** Begin Entries shown **

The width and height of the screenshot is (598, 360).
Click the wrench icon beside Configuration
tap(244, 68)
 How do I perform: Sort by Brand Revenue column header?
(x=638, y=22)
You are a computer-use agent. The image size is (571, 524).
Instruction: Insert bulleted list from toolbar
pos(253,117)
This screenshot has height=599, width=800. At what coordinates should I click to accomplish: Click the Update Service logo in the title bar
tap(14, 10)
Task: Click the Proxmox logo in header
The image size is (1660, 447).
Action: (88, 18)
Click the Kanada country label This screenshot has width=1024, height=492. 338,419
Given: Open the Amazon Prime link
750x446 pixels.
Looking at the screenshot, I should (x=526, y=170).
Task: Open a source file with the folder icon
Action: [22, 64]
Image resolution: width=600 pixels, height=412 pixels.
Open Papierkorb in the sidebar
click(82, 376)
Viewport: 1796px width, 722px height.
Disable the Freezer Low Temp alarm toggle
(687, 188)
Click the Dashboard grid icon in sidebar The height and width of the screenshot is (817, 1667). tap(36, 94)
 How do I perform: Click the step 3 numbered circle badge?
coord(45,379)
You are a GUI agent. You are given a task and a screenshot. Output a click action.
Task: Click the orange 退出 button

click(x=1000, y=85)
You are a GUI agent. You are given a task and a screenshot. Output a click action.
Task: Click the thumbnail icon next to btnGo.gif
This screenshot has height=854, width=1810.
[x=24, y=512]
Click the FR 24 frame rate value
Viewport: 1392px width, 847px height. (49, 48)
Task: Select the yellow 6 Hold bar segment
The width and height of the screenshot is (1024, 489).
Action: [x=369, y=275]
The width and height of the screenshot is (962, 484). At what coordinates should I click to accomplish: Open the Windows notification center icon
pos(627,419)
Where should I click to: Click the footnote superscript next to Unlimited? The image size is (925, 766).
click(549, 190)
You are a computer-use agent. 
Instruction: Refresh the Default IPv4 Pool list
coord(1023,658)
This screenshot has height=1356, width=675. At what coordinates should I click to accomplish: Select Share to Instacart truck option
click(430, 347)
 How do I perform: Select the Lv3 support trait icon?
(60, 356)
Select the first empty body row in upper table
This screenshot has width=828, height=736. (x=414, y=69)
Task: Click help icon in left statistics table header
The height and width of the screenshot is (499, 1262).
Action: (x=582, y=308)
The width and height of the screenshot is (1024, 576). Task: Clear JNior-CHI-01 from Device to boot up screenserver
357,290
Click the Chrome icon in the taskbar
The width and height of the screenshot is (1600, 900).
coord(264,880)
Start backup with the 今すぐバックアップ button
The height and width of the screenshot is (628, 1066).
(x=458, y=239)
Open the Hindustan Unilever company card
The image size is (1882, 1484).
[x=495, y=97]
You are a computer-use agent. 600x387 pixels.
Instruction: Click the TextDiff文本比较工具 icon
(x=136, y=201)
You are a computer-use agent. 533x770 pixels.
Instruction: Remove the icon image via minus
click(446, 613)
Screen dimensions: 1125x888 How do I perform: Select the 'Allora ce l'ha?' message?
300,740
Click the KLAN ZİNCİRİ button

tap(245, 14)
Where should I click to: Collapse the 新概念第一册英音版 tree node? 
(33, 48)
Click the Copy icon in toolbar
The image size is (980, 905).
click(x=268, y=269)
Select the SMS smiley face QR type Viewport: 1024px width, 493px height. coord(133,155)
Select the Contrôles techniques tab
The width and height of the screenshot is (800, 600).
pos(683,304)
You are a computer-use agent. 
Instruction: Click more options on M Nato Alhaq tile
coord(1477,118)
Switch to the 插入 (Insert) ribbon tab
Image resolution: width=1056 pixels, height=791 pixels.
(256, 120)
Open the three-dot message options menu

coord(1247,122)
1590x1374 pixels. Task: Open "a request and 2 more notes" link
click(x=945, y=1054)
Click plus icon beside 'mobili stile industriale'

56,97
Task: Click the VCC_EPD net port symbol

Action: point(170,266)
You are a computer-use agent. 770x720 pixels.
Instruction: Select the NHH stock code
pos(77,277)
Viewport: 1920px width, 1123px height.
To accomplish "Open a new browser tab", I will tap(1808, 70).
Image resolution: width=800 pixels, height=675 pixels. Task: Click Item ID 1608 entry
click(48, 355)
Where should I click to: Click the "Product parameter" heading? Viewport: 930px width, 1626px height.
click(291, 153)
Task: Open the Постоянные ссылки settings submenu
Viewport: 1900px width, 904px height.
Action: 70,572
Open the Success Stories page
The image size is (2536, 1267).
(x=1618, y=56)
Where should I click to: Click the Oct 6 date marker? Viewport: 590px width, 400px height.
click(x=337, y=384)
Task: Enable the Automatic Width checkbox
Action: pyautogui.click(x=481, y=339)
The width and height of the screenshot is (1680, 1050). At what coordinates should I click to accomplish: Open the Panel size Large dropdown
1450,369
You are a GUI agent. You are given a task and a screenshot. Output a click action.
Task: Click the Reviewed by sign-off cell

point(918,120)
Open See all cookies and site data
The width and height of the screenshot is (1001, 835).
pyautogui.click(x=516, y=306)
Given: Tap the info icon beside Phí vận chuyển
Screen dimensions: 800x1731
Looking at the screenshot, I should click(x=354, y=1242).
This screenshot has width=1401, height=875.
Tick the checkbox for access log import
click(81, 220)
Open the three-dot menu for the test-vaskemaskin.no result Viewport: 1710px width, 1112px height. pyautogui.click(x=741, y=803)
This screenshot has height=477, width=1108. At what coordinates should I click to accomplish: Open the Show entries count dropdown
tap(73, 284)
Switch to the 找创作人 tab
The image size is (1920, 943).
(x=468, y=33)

** End Entries shown **

(What is asked) Revise the items above by changing "Freezer Low Temp" to "Freezer High Temp" and leaving every other word as it is.

(Answer to this exercise)
The width and height of the screenshot is (598, 360).
Click the wrench icon beside Configuration
tap(244, 68)
 How do I perform: Sort by Brand Revenue column header?
(x=638, y=22)
You are a computer-use agent. The image size is (571, 524).
Instruction: Insert bulleted list from toolbar
pos(253,117)
This screenshot has height=599, width=800. At what coordinates should I click to accomplish: Click the Update Service logo in the title bar
tap(14, 10)
Task: Click the Proxmox logo in header
The image size is (1660, 447).
Action: (88, 18)
Click the Kanada country label This screenshot has width=1024, height=492. 338,419
Given: Open the Amazon Prime link
750x446 pixels.
Looking at the screenshot, I should (x=526, y=170).
Task: Open a source file with the folder icon
Action: [22, 64]
Image resolution: width=600 pixels, height=412 pixels.
Open Papierkorb in the sidebar
click(82, 376)
Viewport: 1796px width, 722px height.
Disable the Freezer High Temp alarm toggle
(687, 188)
Click the Dashboard grid icon in sidebar The height and width of the screenshot is (817, 1667). tap(36, 94)
 How do I perform: Click the step 3 numbered circle badge?
coord(45,379)
You are a GUI agent. You are given a task and a screenshot. Output a click action.
Task: Click the orange 退出 button

click(x=1000, y=85)
You are a GUI agent. You are given a task and a screenshot. Output a click action.
Task: Click the thumbnail icon next to btnGo.gif
This screenshot has height=854, width=1810.
[x=24, y=512]
Click the FR 24 frame rate value
Viewport: 1392px width, 847px height. (49, 48)
Task: Select the yellow 6 Hold bar segment
The width and height of the screenshot is (1024, 489).
Action: [x=369, y=275]
The width and height of the screenshot is (962, 484). At what coordinates should I click to accomplish: Open the Windows notification center icon
pos(627,419)
Where should I click to: Click the footnote superscript next to Unlimited? The image size is (925, 766).
click(549, 190)
You are a computer-use agent. 
Instruction: Refresh the Default IPv4 Pool list
coord(1023,658)
This screenshot has height=1356, width=675. At what coordinates should I click to accomplish: Select Share to Instacart truck option
click(430, 347)
 How do I perform: Select the Lv3 support trait icon?
(60, 356)
Select the first empty body row in upper table
This screenshot has width=828, height=736. (x=414, y=69)
Task: Click help icon in left statistics table header
The height and width of the screenshot is (499, 1262).
Action: (x=582, y=308)
The width and height of the screenshot is (1024, 576). Task: Clear JNior-CHI-01 from Device to boot up screenserver
357,290
Click the Chrome icon in the taskbar
The width and height of the screenshot is (1600, 900).
coord(264,880)
Start backup with the 今すぐバックアップ button
The height and width of the screenshot is (628, 1066).
(x=458, y=239)
Open the Hindustan Unilever company card
The image size is (1882, 1484).
[x=495, y=97]
You are a computer-use agent. 600x387 pixels.
Instruction: Click the TextDiff文本比较工具 icon
(x=136, y=201)
You are a computer-use agent. 533x770 pixels.
Instruction: Remove the icon image via minus
click(446, 613)
Screen dimensions: 1125x888 How do I perform: Select the 'Allora ce l'ha?' message?
300,740
Click the KLAN ZİNCİRİ button

tap(245, 14)
Where should I click to: Collapse the 新概念第一册英音版 tree node? 
(33, 48)
Click the Copy icon in toolbar
The image size is (980, 905).
click(x=268, y=269)
Select the SMS smiley face QR type Viewport: 1024px width, 493px height. coord(133,155)
Select the Contrôles techniques tab
The width and height of the screenshot is (800, 600).
pos(683,304)
You are a computer-use agent. 
Instruction: Click more options on M Nato Alhaq tile
coord(1477,118)
Switch to the 插入 (Insert) ribbon tab
Image resolution: width=1056 pixels, height=791 pixels.
(256, 120)
Open the three-dot message options menu

coord(1247,122)
1590x1374 pixels. Task: Open "a request and 2 more notes" link
click(x=945, y=1054)
Click plus icon beside 'mobili stile industriale'

56,97
Task: Click the VCC_EPD net port symbol

Action: point(170,266)
You are a computer-use agent. 770x720 pixels.
Instruction: Select the NHH stock code
pos(77,277)
Viewport: 1920px width, 1123px height.
To accomplish "Open a new browser tab", I will tap(1808, 70).
Image resolution: width=800 pixels, height=675 pixels. Task: Click Item ID 1608 entry
click(48, 355)
Where should I click to: Click the "Product parameter" heading? Viewport: 930px width, 1626px height.
click(291, 153)
Task: Open the Постоянные ссылки settings submenu
Viewport: 1900px width, 904px height.
Action: 70,572
Open the Success Stories page
The image size is (2536, 1267).
(x=1618, y=56)
Where should I click to: Click the Oct 6 date marker? Viewport: 590px width, 400px height.
click(x=337, y=384)
Task: Enable the Automatic Width checkbox
Action: pyautogui.click(x=481, y=339)
The width and height of the screenshot is (1680, 1050). At what coordinates should I click to accomplish: Open the Panel size Large dropdown
1450,369
You are a GUI agent. You are given a task and a screenshot. Output a click action.
Task: Click the Reviewed by sign-off cell

point(918,120)
Open See all cookies and site data
The width and height of the screenshot is (1001, 835).
pyautogui.click(x=516, y=306)
Given: Tap the info icon beside Phí vận chuyển
Screen dimensions: 800x1731
Looking at the screenshot, I should click(x=354, y=1242).
This screenshot has width=1401, height=875.
Tick the checkbox for access log import
click(81, 220)
Open the three-dot menu for the test-vaskemaskin.no result Viewport: 1710px width, 1112px height. pyautogui.click(x=741, y=803)
This screenshot has height=477, width=1108. At what coordinates should I click to accomplish: Open the Show entries count dropdown
tap(73, 284)
Switch to the 找创作人 tab
The image size is (1920, 943).
(x=468, y=33)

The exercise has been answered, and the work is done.